Within Unlimited, Inc., or commonly Within, is a studio based in Los Angeles developing the VR fitness service Supernatural on the Meta Quest. The company was founded by Chris Milk and Aaron Koblin in 2014 and initially created, acquired, and distributed 360-degree video, AR, and VR experiences across web, mobile, console, and headsets. In February 2023, Meta Platforms Inc. acquired the company.

==History==
Originally named Vrse, Within was founded in 2014 by Chris Milk and Aaron Koblin, creators of Google’s Data Arts team. The company has produced and distributed augmented and virtual reality works including Clouds Over Sidra, in partnership with the United Nations (2015), Lambchild Superstar (2017), co-directed by Milk and OK Go's Damien Kulash, and the children's augmented reality reading app, Wonderscope (2018). In April 2020, after 2 years in development, Within released Supernatural, a home fitness, health, and wellness service for virtual reality, which combines footage of real-life trainers with rhythm-mapped exercises set in outdoor locations. In 2020, Within was named one of Fast Company's Most Innovative Companies.

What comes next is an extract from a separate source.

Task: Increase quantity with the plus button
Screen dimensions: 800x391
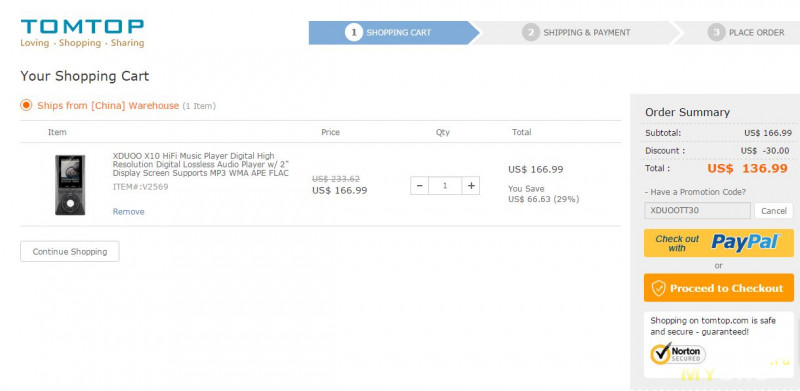Action: [x=471, y=186]
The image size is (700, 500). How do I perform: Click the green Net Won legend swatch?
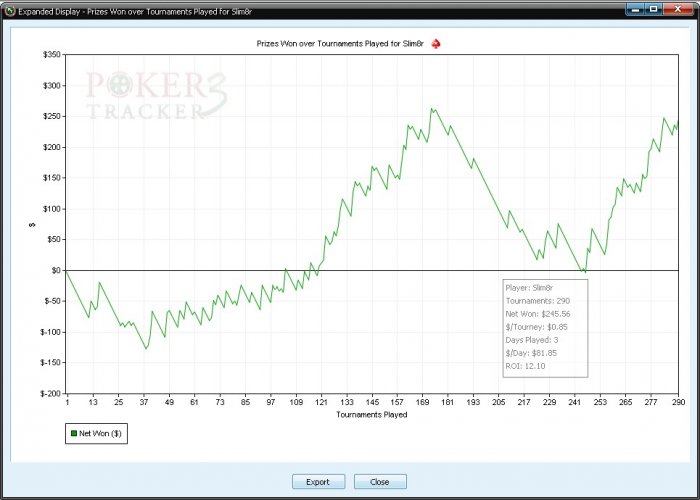click(74, 433)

In October 2021, Meta Platforms, Inc. agreed to acquire Within for an undisclosed amount. In July 2022, the U.S. Federal Trade Commission sued Meta to block the acquisition, arguing that "Meta could have chosen to try to compete. Instead, it chose to buy." In February 2023, the FTC lost its case against Meta in federal court, allowing Meta to acquire the company. The acquisition was completed the following week, and the FTC announced it would cancel an administrative proceeding against the acquisition later in the same month.

In October 2022, Within sold the Wonderscope app to Amira Learning for an undisclosed amount. In February 2023, the Within app shut down "to focus exclusively on building Supernatural."

===Investors===
On June 16, 2016, Within rebranded from Vrse and raised a $12.65 million Series A round led by Andreessen Horowitz, with participation from 21st Century Fox, WME, Tribeca Enterprises, Annapurna Pictures, Vice and Freelands Ventures. Current investors include Andreessen Horowitz, Temasek, Emerson Collective, 21st Century Fox, Raine Ventures, WME, Live Nation, Vice Media, Tribeca Enterprises, Annapurna Pictures, and Legendary Pictures.

In 2017, Within announced raising $40 million in a Series B round of funding led by Temasek and Emerson Collective including funding from existing investors Andreessen Horowitz, 21st Century Fox, and Raine Ventures and new investors WPP and Macro Ventures.

==Awards==
Within was named the "Number 1" VR app for iOS by Apple Insider, and was the most downloaded and highest-rated cinematic VR app for Google Cardboard.

Within VR films were selected for the Tribeca Film Festival, and chosen for the Sundance Film Festival in both 2015 and 2016. The Within film The Displaced won the 2016 Cannes Lions Grand Prix in the Entertainment category. Within Founder Chris Milk's VR version of the Saturday Night Live 40th Anniversary Special won the Best Online Film & Video Award at the 2016 Webby Awards. In 2020, Within was named one of Fast Companys "Most Innovative Companies".